Writer and storyteller Jan Andrews spent nearly 20 years crafting and shaping her young adult novel, To See the Stars (($16.95, 12+, 156 pages), which has been posthumously published by Newfoundland’s Running the Goat Books and Broadsides. It was well worth the wait. The author of classic picture books such as Very Last First Time and novels such as Pa’s Harvest and Keri, Andrews, who died in September, 2017, has left young readers one last gift. It’s a mesmerizing and compelling coming-of-age story that traces the journey of Edie Murphy from the remote outport community of Atterley in Newfoundland, where she grows up at the turn of the century, to St. John’s and then New York. Edie relates her story in a spare but poetic narrative that describes the way her life is shaped and moulded by her hard-scrabble working life. In Atterley, Edie, as with all women and girls in her village, is involved in her family’s struggle to live by fishing. In St. John’s, she’s a maid-of-all-work for a wealthy widow, drudgery from morning to night. And life as a garment worker in one of the textile sweatshops on the Lower East Side isn’t much better. Relentlessly exhausting and, often, unrewarding as the work is, she’s buoyed by her father’s stories of the seal folk, the sound of an old woman singing Italian opera and the shimmering stars in the night sky. As Edie struggles to find purpose in the world and a sense of who she is, she’s helped along the way by the often unexpected friendships she makes. She participates in the 1909 garment workers labour strike, known as the Uprising, and witnesses the tragic 1911 Triangle Shirtwaist Factory fire, which is brilliantly rendered by a sparse prose that is devastating and exquisite at the same time. To See the Stars is at once tough and tender and utterly unforgettable.

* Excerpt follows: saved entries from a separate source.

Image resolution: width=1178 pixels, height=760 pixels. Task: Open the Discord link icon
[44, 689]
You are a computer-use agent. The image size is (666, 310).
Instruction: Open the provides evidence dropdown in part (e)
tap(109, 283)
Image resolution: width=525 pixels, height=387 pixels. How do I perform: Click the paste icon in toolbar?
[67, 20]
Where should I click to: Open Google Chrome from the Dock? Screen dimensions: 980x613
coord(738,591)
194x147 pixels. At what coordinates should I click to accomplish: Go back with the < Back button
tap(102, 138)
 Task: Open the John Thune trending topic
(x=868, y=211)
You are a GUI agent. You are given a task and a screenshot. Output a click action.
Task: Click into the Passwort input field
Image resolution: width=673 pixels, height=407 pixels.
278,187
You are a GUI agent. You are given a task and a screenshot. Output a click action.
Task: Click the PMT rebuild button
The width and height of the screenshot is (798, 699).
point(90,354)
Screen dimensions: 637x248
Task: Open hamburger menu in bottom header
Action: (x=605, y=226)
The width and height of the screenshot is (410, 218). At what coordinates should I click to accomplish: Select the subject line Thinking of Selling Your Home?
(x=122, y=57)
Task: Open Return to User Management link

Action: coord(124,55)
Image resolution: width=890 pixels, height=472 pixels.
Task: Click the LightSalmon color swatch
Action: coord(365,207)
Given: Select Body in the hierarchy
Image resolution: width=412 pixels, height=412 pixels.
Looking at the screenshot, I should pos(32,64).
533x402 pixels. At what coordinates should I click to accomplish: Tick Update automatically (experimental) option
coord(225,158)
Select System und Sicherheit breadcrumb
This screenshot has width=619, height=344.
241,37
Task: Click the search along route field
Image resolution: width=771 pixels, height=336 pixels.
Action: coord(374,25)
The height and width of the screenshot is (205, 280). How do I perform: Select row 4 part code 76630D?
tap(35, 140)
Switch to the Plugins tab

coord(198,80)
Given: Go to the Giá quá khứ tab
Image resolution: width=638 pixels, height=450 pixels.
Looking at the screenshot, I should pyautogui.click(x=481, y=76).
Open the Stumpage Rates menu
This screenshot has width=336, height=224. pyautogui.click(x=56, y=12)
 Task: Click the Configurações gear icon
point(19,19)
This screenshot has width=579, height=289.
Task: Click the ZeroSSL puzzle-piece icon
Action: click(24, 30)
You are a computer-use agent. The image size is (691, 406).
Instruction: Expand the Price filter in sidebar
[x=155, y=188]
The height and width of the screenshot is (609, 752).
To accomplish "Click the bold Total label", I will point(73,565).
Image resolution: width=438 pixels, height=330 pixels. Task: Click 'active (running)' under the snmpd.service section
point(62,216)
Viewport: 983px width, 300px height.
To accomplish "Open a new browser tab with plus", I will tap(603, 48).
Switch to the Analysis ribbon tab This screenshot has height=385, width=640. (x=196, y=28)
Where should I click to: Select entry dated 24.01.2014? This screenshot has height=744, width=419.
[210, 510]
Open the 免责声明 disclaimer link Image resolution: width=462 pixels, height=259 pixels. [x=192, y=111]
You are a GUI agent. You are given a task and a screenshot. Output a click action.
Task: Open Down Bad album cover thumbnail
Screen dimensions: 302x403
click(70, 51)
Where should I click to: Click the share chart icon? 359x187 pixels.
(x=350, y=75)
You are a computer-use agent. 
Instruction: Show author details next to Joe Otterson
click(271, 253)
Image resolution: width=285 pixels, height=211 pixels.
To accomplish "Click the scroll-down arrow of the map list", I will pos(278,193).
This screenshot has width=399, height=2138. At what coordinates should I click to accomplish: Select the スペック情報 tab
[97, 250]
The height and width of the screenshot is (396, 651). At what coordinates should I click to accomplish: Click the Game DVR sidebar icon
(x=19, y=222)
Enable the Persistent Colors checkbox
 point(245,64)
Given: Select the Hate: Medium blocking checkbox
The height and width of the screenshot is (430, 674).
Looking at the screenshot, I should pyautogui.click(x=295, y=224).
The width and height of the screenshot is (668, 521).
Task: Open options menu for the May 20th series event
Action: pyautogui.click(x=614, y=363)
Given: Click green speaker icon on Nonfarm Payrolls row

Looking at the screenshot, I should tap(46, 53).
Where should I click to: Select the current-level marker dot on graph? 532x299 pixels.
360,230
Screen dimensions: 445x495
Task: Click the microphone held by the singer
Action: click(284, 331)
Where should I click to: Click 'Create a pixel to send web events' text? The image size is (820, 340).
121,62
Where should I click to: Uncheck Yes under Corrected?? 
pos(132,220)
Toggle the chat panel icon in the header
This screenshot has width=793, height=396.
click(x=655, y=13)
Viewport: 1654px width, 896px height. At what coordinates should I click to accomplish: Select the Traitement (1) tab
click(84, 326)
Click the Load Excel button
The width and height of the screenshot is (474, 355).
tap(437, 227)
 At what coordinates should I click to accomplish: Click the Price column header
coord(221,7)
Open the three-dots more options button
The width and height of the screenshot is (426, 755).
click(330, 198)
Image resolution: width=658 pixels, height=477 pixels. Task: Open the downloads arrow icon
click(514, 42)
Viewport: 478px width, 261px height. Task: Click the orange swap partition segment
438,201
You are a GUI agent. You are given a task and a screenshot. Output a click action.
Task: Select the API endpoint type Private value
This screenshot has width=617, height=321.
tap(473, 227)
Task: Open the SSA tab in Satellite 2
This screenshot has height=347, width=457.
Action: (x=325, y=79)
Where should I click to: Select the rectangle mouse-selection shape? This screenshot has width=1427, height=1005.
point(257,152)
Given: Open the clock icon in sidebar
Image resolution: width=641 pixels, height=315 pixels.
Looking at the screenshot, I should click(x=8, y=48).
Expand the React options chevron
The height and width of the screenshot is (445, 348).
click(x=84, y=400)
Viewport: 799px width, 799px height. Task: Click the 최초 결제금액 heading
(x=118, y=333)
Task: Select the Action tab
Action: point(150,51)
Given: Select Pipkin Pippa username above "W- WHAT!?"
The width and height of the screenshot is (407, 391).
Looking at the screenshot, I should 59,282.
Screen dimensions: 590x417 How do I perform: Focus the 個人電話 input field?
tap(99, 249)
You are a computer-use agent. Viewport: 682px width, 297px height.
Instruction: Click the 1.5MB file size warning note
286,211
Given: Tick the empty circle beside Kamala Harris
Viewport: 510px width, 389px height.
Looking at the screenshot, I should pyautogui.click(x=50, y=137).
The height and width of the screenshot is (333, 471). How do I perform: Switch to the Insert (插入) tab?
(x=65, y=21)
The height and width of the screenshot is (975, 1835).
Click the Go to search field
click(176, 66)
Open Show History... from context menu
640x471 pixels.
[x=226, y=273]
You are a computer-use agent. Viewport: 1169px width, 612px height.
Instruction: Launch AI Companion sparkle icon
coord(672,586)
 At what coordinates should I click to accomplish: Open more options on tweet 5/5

Peg Bearskin (Running the Goat, $14.95, 4-12, 40 pages) is subtitled a Newfoundland folktale, but it’s much more than that – it’s an empowering story about how powerful girls can be. Peg is big, hairy and ugly, but she’s also courageous and clever enough to outsmart a witch, win the favours of a king and find herself a big, hairy and ugly prince to live happily ever after with. Andy Jones and Philip Dinn’s retelling perfectly captures the cadences of the oral story and Denise Gallagher’s illustrations add to the fun, giving life to this rebellious heroine who needs to be known to girls across Canada.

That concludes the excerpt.